**WHAT THIS TASK INVOLVES**
From the list below, pull out every line that contains the word "mode" and copy each one unchanged.

**EXERCISE DATA**

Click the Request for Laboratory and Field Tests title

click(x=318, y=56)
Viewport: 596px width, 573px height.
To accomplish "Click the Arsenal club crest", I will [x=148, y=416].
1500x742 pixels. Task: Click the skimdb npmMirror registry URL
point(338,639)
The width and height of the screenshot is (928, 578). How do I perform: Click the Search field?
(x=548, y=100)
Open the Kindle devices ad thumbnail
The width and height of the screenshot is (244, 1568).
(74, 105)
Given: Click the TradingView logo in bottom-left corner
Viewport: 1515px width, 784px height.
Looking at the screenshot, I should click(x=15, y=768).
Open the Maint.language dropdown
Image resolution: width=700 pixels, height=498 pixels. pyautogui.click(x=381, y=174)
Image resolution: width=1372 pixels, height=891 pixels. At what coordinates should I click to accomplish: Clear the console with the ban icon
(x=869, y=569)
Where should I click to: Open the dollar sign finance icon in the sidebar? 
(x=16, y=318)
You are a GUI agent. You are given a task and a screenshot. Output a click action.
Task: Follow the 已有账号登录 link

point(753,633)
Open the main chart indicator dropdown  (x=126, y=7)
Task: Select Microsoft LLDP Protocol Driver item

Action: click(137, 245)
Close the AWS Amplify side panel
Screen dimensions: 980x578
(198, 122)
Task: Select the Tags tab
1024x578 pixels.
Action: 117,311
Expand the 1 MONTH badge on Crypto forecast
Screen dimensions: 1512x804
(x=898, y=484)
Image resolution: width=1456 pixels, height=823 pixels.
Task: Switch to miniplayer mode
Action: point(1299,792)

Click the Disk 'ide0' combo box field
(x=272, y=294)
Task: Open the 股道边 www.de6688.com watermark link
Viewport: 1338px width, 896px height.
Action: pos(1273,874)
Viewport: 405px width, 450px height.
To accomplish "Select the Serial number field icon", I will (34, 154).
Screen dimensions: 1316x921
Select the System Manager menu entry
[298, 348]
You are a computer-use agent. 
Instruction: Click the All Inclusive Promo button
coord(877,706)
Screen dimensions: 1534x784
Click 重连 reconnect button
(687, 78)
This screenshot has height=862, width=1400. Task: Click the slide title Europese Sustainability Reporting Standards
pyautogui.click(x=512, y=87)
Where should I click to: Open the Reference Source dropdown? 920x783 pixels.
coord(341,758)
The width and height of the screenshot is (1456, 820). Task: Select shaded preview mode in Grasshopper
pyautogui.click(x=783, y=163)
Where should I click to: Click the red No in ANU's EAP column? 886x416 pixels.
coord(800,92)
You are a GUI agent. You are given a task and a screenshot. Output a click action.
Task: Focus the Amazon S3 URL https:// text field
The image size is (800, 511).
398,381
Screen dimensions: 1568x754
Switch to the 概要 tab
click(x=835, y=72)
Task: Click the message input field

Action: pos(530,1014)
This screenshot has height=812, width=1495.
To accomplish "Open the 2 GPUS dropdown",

**FULL SOLUTION**
Task: Switch to miniplayer mode
The width and height of the screenshot is (1456, 820). Task: Select shaded preview mode in Grasshopper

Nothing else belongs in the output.